Yes it is confusing. The concept is users are assigned roles that have certain capabilities. Ideally, users are not directly assigned capabilities at all, they are inherited from the role they are assigned. In that view, it makes sense to add or remove capabilities to roles only.
The reality is you can add and remove capabilities to individual users. This was intended for special capabilities not defined in any roles. When you try to add or remove capabilities to a user that are role defined, the role definitions will eventually overrule what you attempted to do for the individual user. That’s why you need to deal with the role first.
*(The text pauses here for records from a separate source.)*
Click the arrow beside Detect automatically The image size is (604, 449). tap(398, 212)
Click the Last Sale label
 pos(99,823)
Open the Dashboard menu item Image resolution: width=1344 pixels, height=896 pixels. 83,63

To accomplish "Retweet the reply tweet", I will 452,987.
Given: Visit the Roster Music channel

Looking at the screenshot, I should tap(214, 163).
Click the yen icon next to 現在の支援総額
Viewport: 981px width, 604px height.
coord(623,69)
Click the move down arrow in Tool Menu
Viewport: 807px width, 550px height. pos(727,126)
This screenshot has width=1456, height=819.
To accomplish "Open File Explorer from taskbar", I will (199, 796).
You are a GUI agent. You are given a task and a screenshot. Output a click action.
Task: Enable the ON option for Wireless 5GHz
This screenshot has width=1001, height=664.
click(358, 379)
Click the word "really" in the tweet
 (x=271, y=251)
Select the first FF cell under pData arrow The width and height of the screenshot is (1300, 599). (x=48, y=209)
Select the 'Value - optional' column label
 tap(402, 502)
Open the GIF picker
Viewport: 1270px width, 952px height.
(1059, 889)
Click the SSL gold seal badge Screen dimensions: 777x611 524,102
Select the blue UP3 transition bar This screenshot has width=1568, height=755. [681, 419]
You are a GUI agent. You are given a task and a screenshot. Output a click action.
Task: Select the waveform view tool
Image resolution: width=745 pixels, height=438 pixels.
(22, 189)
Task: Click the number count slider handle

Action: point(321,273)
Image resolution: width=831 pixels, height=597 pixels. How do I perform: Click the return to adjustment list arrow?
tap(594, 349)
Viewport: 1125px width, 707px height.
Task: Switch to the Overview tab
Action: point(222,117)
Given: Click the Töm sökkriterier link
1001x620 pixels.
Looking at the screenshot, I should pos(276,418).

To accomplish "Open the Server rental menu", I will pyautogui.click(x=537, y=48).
Furthering the confusion is what is done to a role does not immediately get inherited by the current user, assuming it was supposed to happen. This is because the role’s capabilities are merged with the user’s capabilities when the user object is created, the role having precedence. If you then add a capability to a role, it is not reflected in the current user object unless you explicitly add it.
Be assured though that next time the user object is created, it will receive the new role capability. Since roles are typically changed during admin sessions or from activation hooks, the user affected by the change is not part of the current request, so it all works out.
In summary, focus on organizing capabilities by role, not by user. If you need to grant a special role to a particular user, it should not be any of the standard role capabilities. If for some reason the current user’s capabilities do not reflect the assigned role capabilities, recreating a fresh user object should resolve the discrepancy.